Copy the material word for word, starting at the line that contains "The width and" and ending with the last line of the material. Leave the pictures out of your copy.

·····

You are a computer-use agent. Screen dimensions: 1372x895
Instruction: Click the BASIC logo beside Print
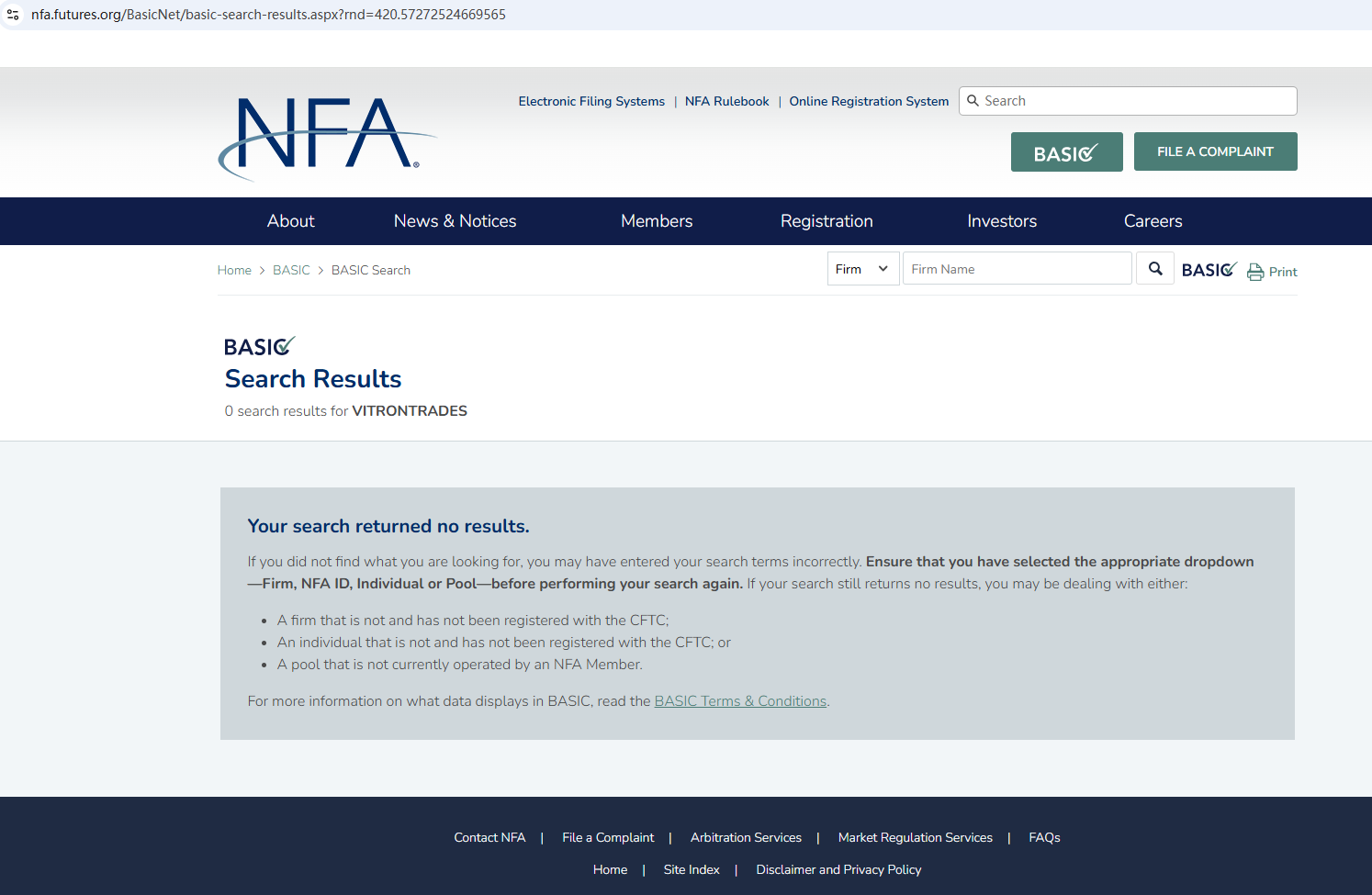1209,270
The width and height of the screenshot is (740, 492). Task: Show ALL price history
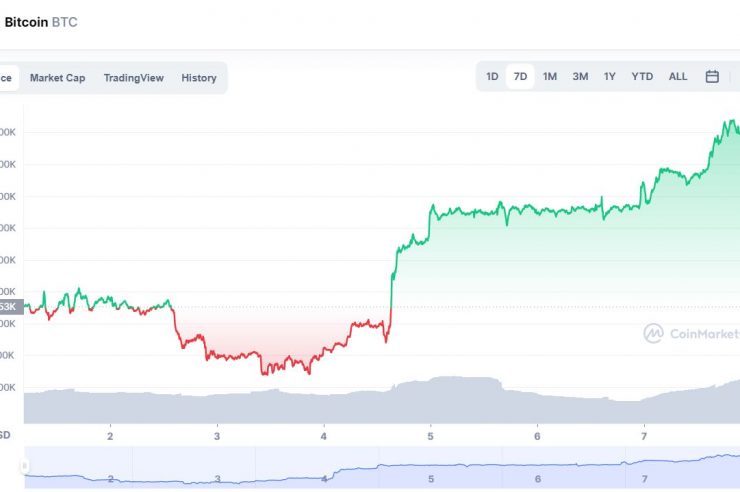[x=678, y=77]
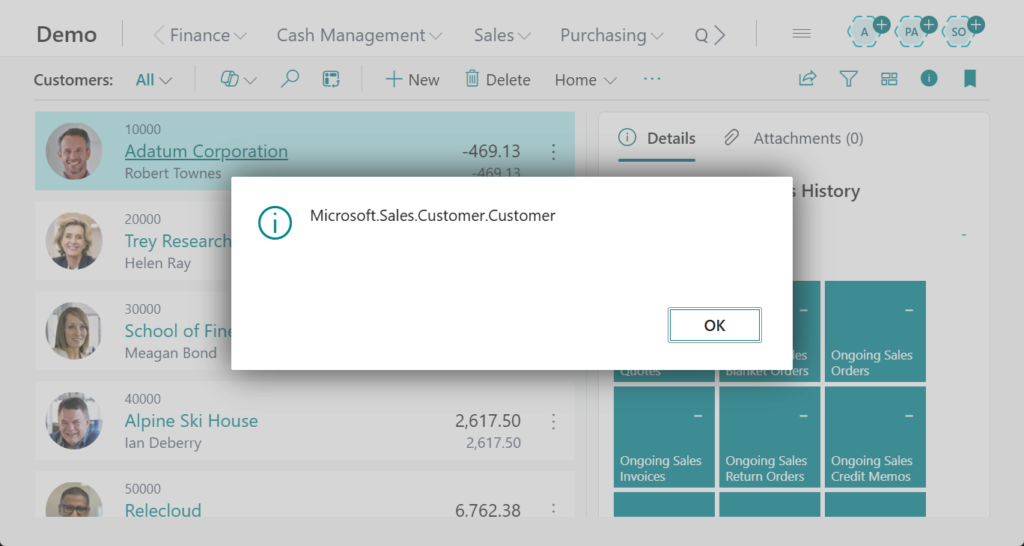Toggle the filter pane funnel icon
1024x546 pixels.
click(x=848, y=79)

·····

* **Solution**:
The width and height of the screenshot is (740, 492). Task: Show ALL price history
[x=678, y=77]
Toggle the filter pane funnel icon
1024x546 pixels.
click(x=848, y=79)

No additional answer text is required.